Toto Wolff: There is ‘nothing mystical’ about Mercedes’ W13 issues

Michelle Foster
Mercedes CEO Toto Wolff. Zandvoort September 2022.

Toto Wolff in the paddock at the Dutch Grand Prix. Zandvoort September 2022.

As Formula 1’s eight-time reigning Constructors’ champions hurtle towards a winless season, Toto Wolff says it would be “foolish” for Mercedes to feel “entitled” to wins.

Mercedes have been the dominant force in Formula 1 the past eight years, the team winning an unprecedented eight Constructors’ crowns as well as seven Drivers’ titles.

They lost that one last season to Max Verstappen but didn’t go down without a fight, the championship decided on the very last lap of the season.

This year a very different story has unfolded at Mercedes.

The Brackley squad has struggled in the new ground effect aerodynamic era, the W13 bouncing more than any other car in the first half of the season.

The team managed to resolve that, or best to say minimise it, only to find fundamental issues with the car that they have been working on ever since.

Technical director Mike Elliot likened it to an onion, “you peel the next layer off the onion and you’ve got another problem.”

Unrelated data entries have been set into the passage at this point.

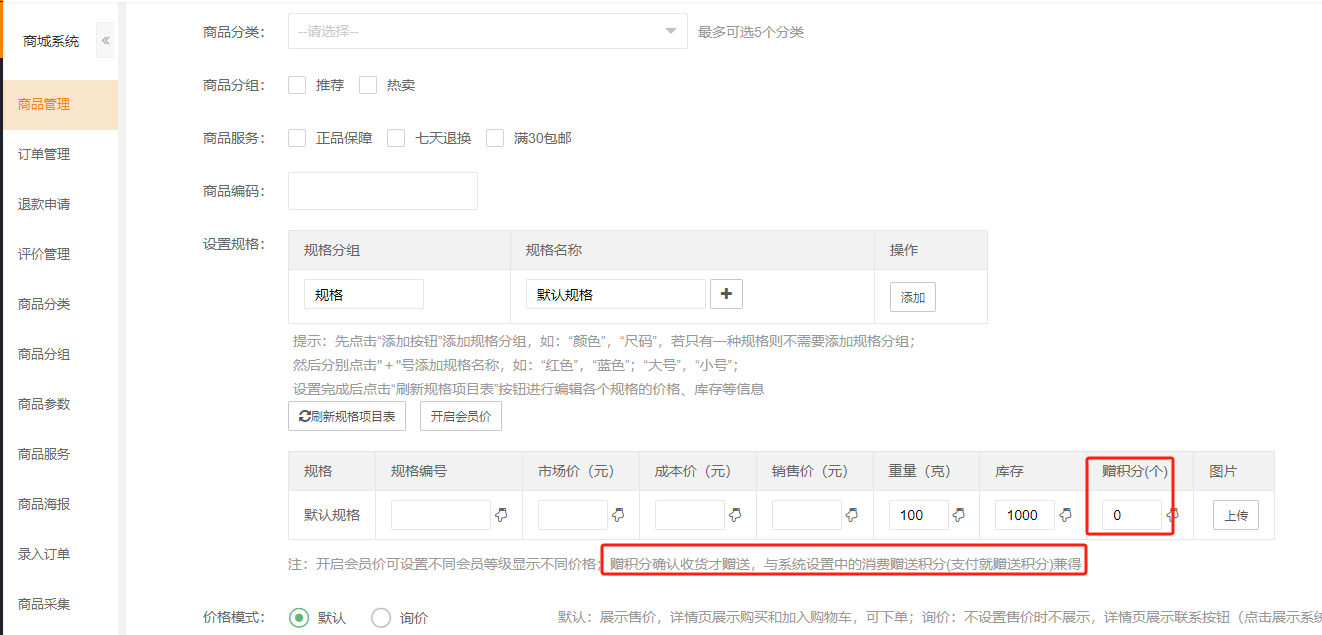1322x635 pixels.
Task: Enable the 热卖 checkbox
Action: pos(368,85)
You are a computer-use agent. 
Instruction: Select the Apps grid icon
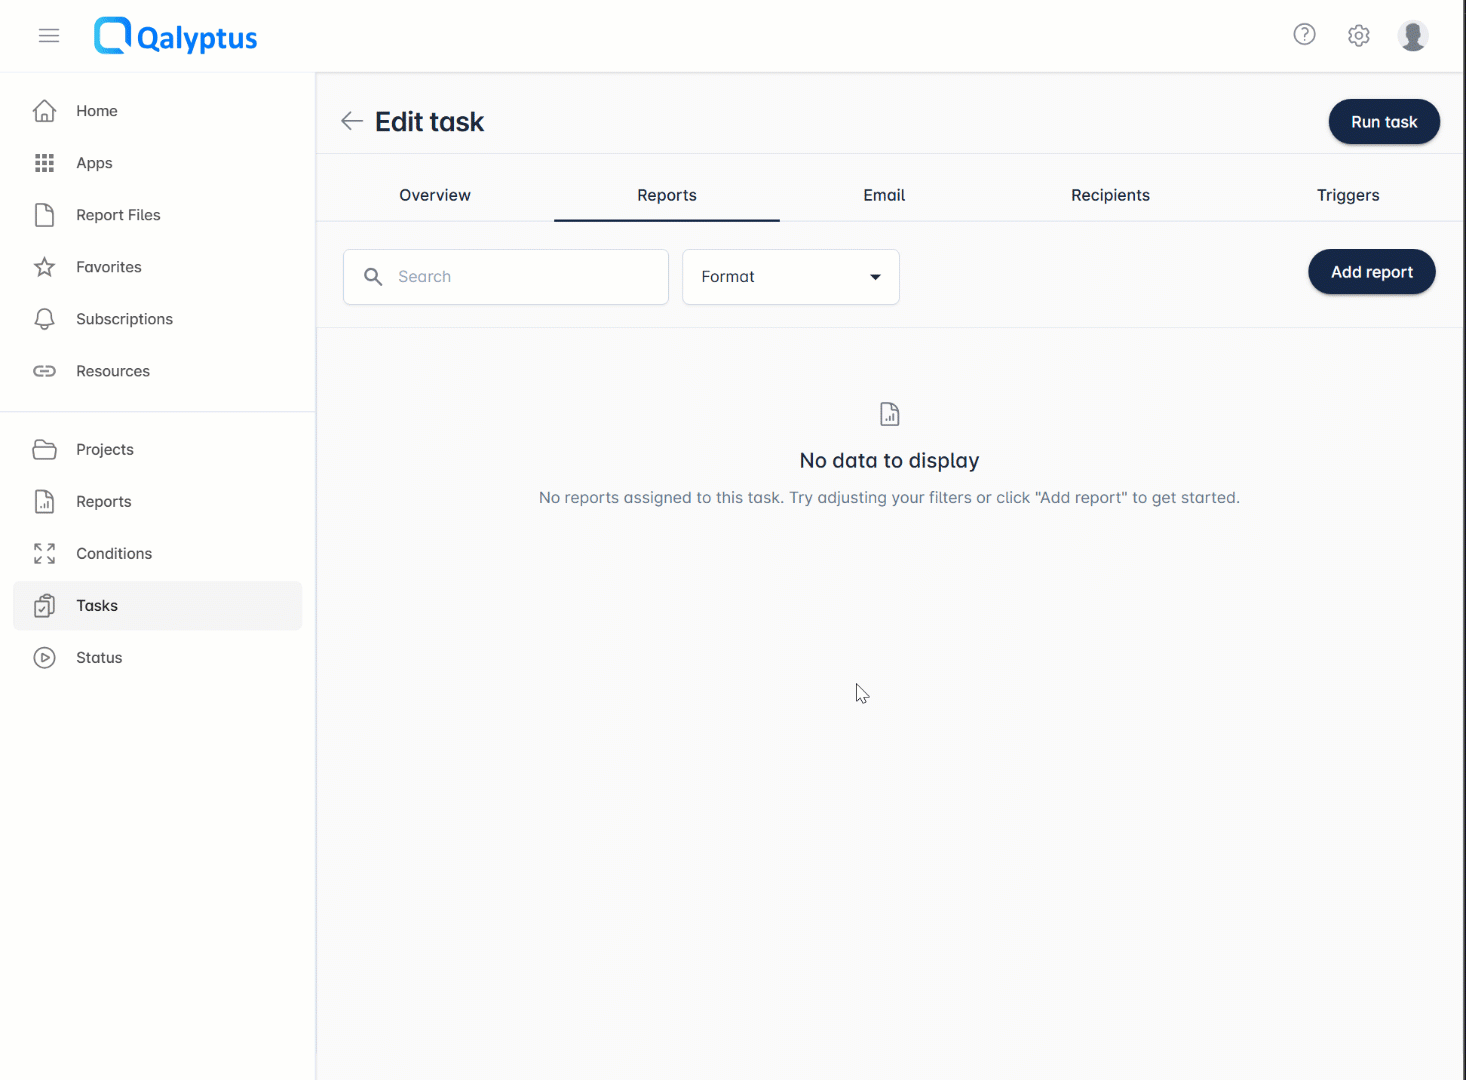45,162
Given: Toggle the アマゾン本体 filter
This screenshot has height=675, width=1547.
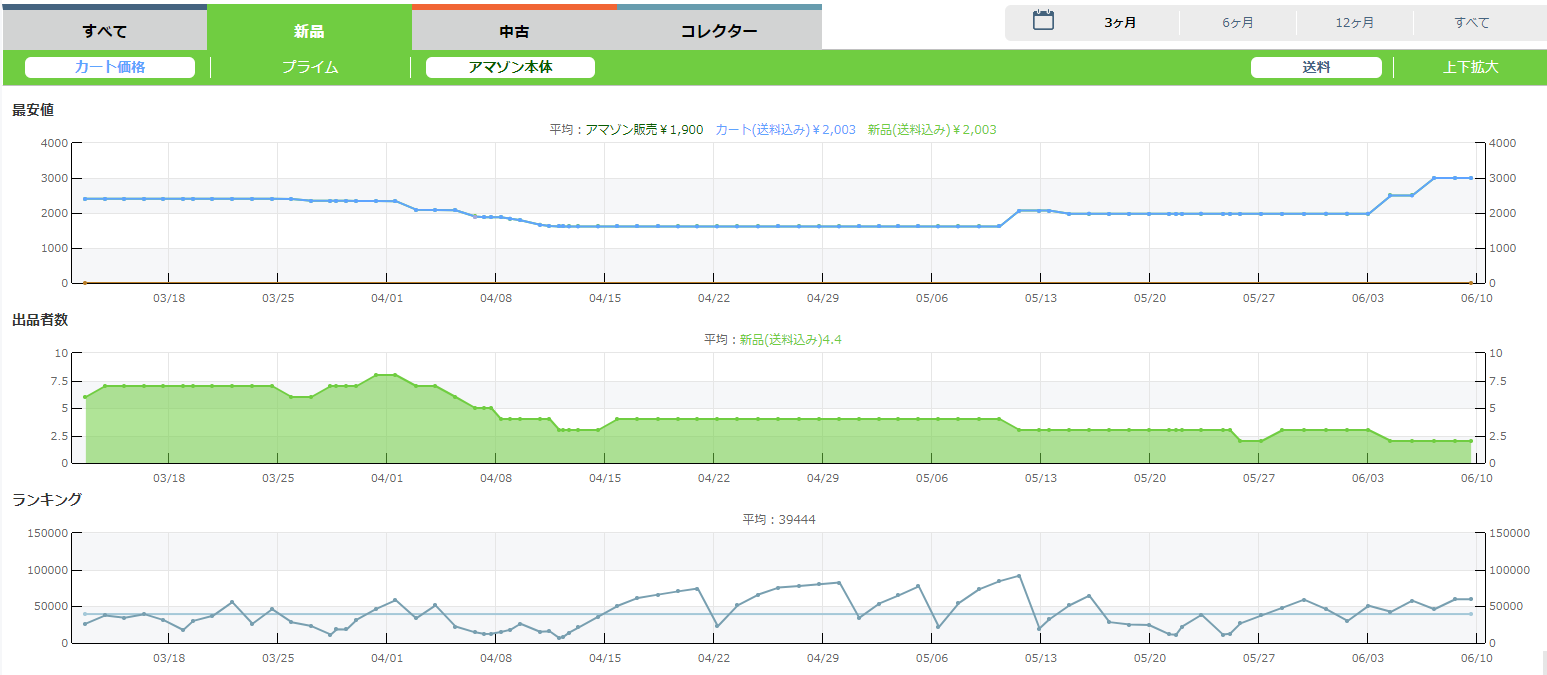Looking at the screenshot, I should pos(510,67).
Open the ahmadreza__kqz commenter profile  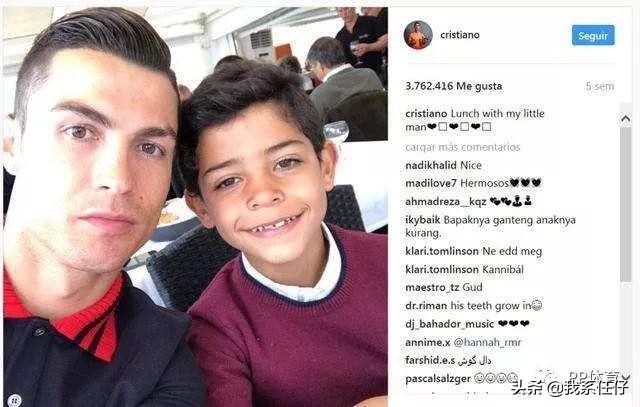[446, 202]
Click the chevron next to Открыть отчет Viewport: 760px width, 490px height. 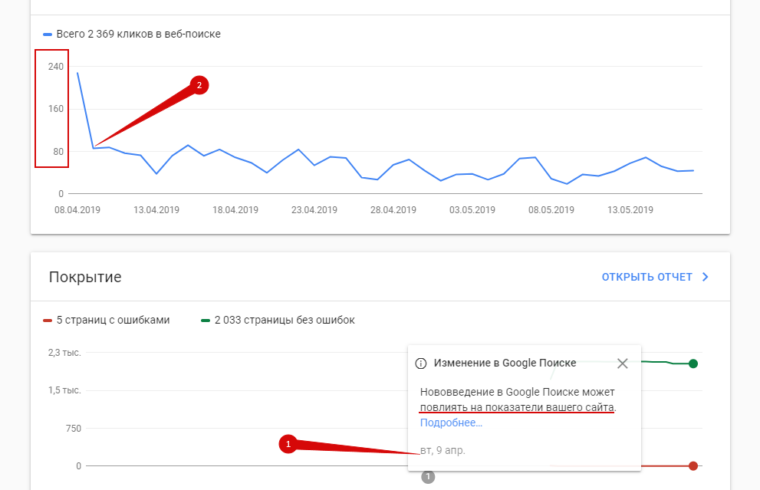click(705, 277)
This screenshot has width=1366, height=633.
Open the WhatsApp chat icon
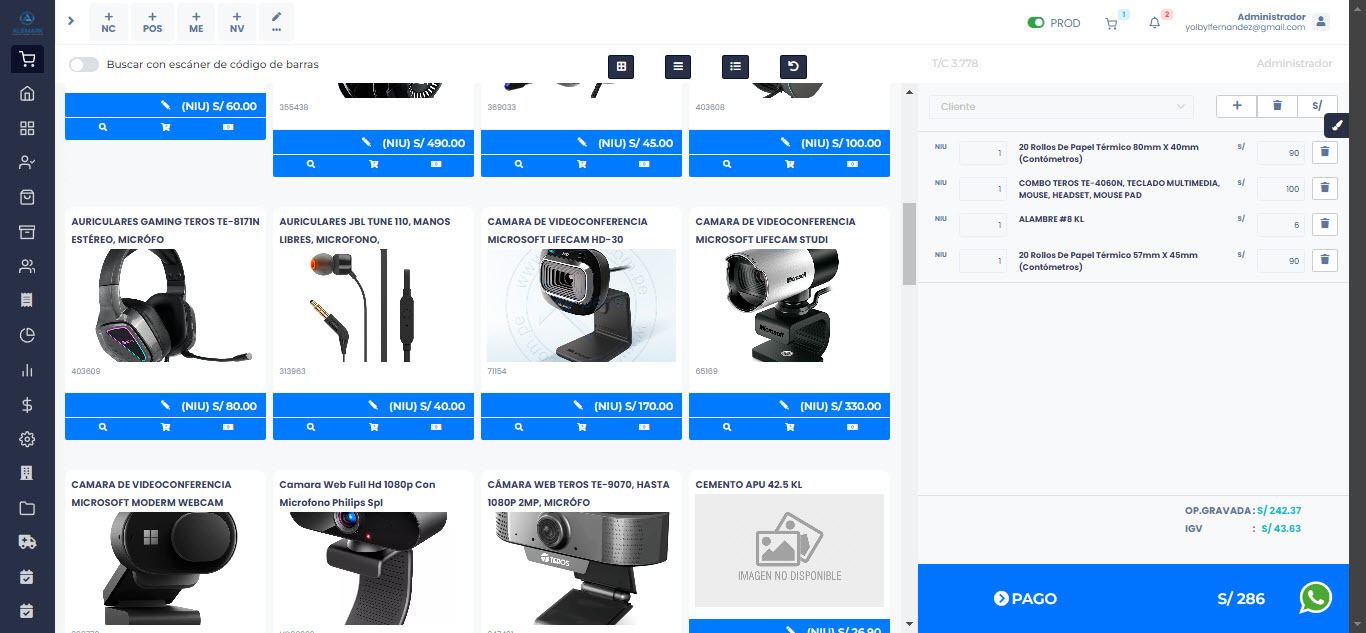[x=1315, y=598]
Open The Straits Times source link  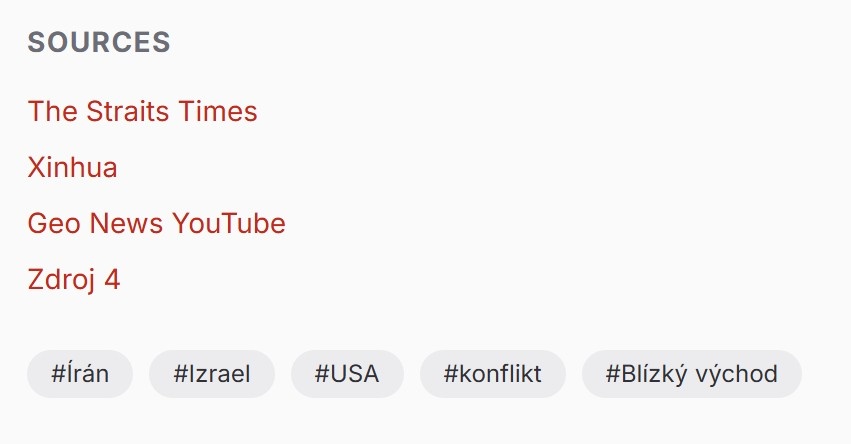pyautogui.click(x=142, y=111)
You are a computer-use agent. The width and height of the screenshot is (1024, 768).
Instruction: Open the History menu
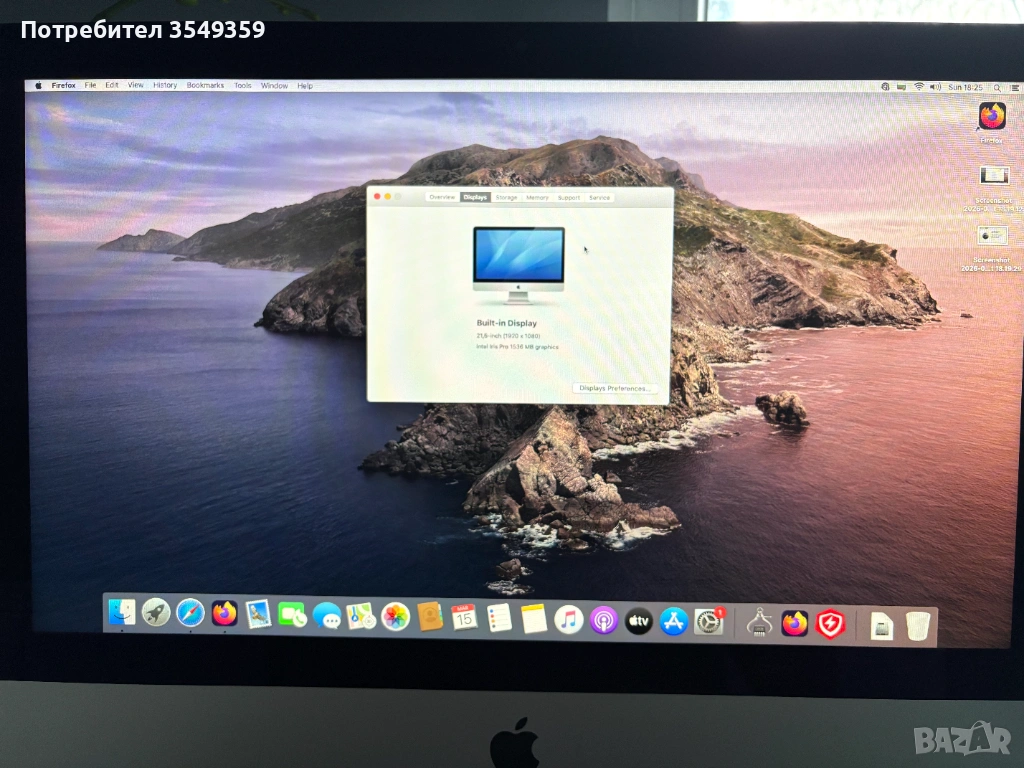click(165, 86)
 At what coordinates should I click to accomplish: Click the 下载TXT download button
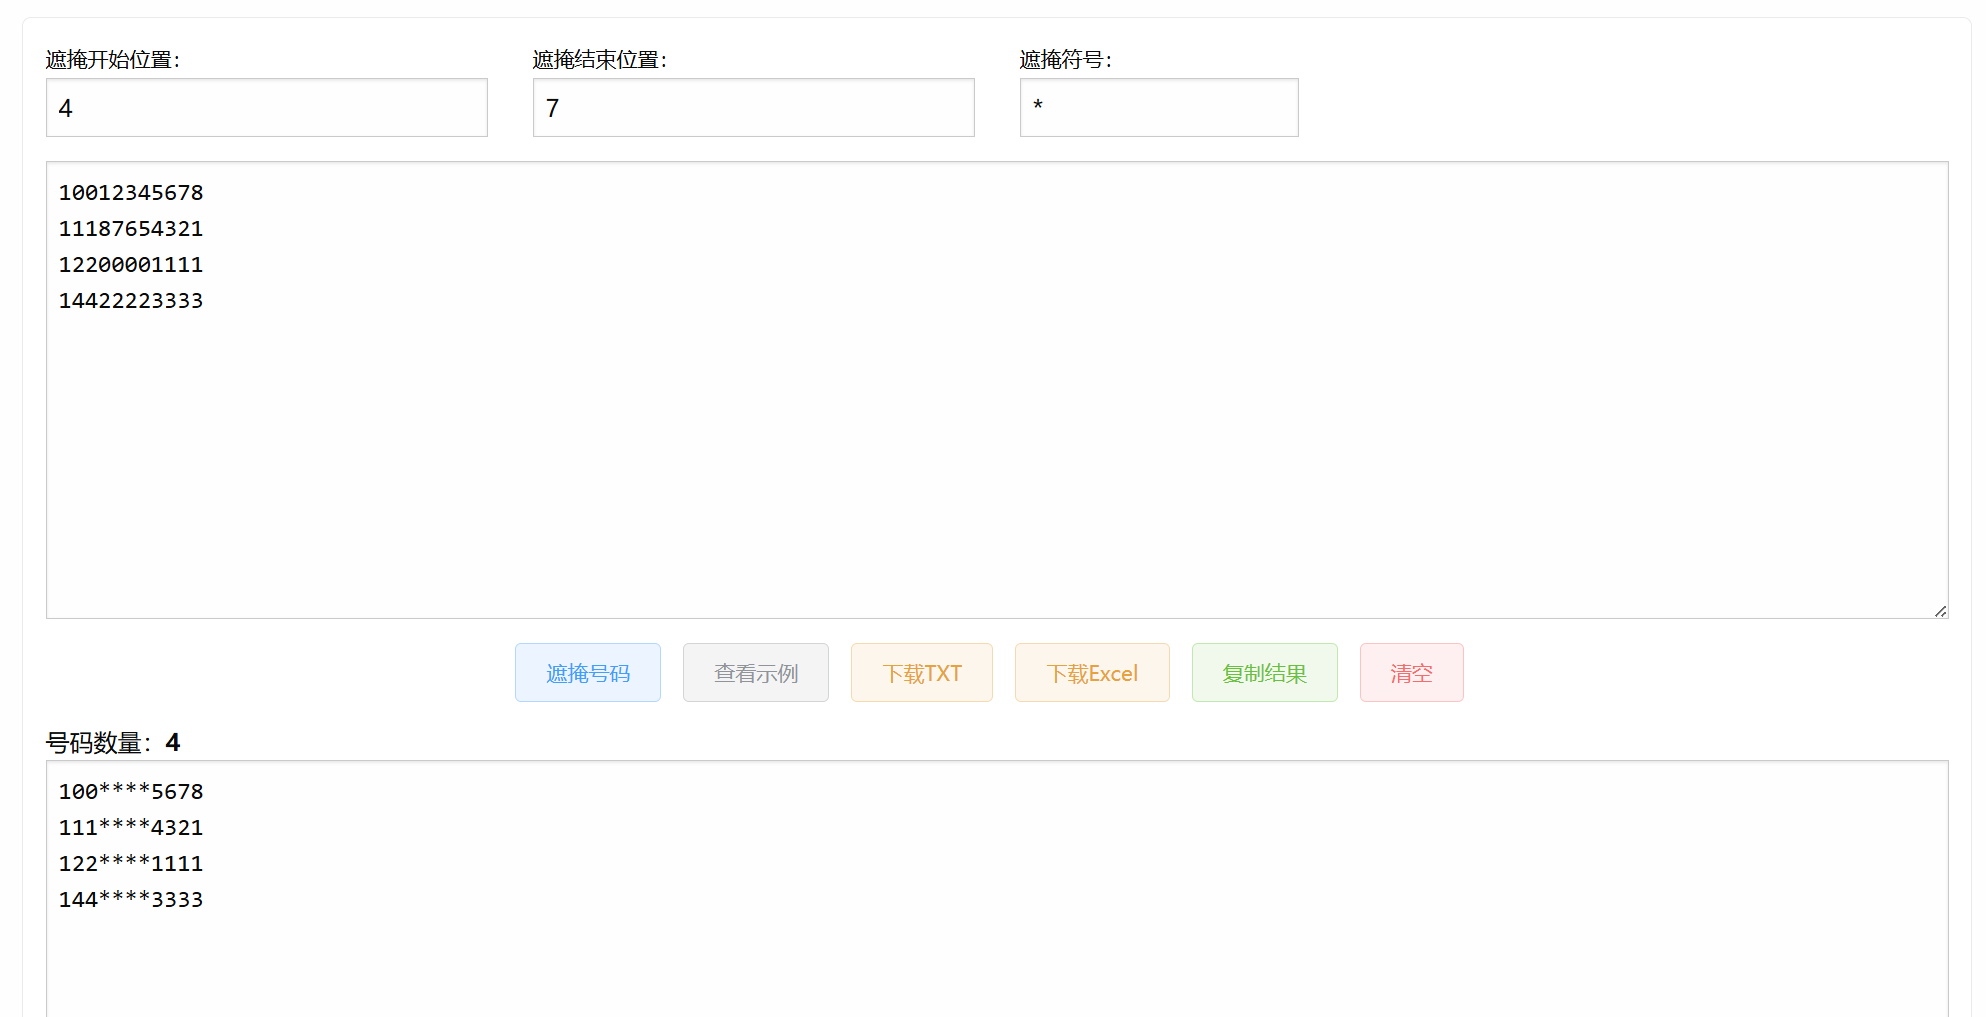[x=921, y=672]
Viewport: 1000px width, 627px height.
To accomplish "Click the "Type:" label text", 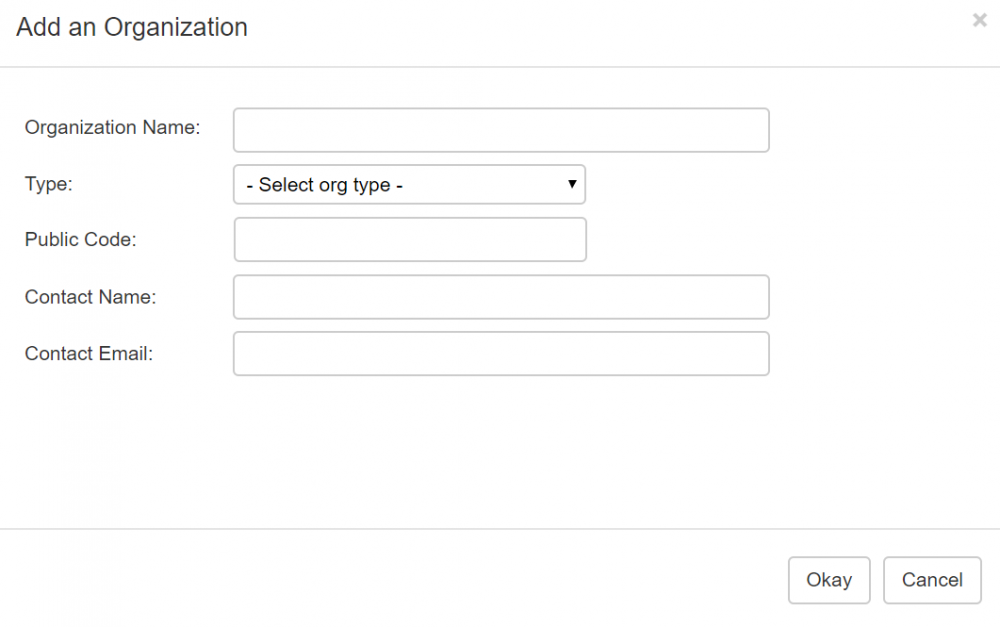I will click(x=49, y=184).
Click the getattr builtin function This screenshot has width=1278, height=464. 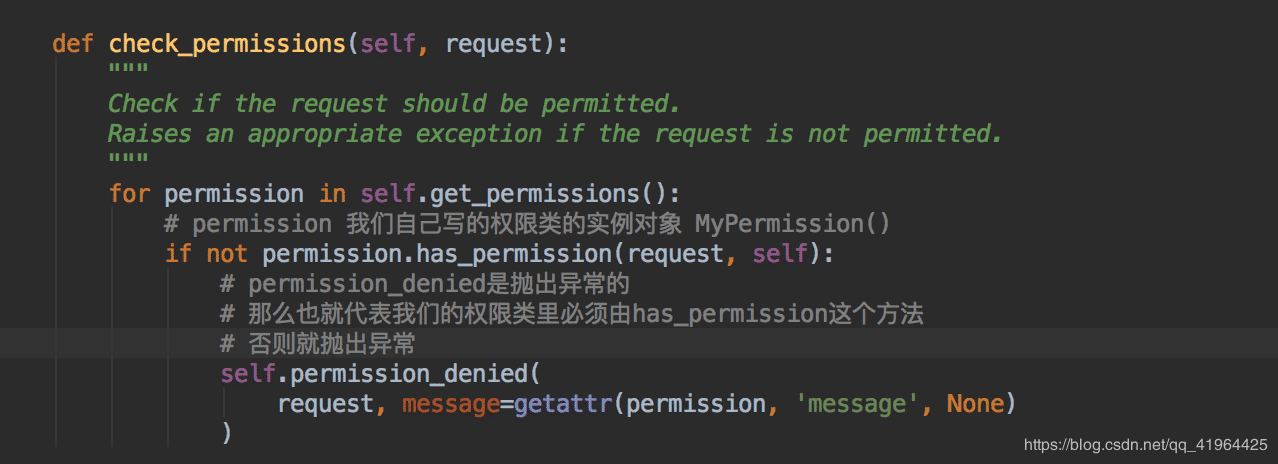563,404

Those problems could see Mercedes finish this season without a win on the board, it would be their first zero since 2011.

They have just four races to avoid that fate.

“We are third on the road,” motorsport boss Wolff told Channel 4. “It’s not misery, it’s still respectable because we could have come out further back.

“But now we just need to sort it out and we are eager to be part of the very front, fighting for race wins, fighting for the championship.

“There is no sense of entitlement for us to win every single championship because that would be foolish.”

George Russell's Mercedes has sparks flying as it ascends Eau Rouge. Spa August 2022.

Mercedes are third in the standings with 387 points, 67 behind Ferrari with 191 still in play.

“Realistically,” he added, “and we have talked about it the last few years, every series ends one day.

“There is no team that is winning every single world championship over its lifetime, and that has happened.

“And it has happened because we got the physics wrong. There is nothing mystical about it suddenly.

“We have great people, equipment, infrastructure, financial resource, and what we got wrong was just how the car works.

“In a way, this gives us the confidence to sort it out again.”

Will the 2023 floor changes help or hinder Mercedes?

Next season Formula 1 is tweaking the floors, the FIA pushing through the changes as they fear over the off-season the teams will find more downforce and with the new generation of cars that means more porpoising.

So they’ve taken steps to limit that.

The edge of the cars’ floors will be raised by 15mm, the FIA initially wanting a 25mm increase, and the diffuser throat height will also be raised. Added to that the floor edges will be stiffened to combat bouncing.

By raising the floor edges and the diffuser threat, which is the narrowest point in the venturi tunnel in the underfloor, downforce will be decreased. That’s across the board for all 10 teams.

But doing that could hurt Mercedes more than other teams as this year, between the design of their sidepods and the floor, they have struggled to maximise downforce except when running the W13 at a very low ride height.

Mercedes, it has been suggested, may be forced to scrap their zero-pods and adopt something closer to the Red Bull design if they want to get back to winning ways.

Speaking in late September trackside engineering director Andy Shovlin admitted they are “still exploring different concepts“, but agreed that today the Red Bull option does appear to be the best.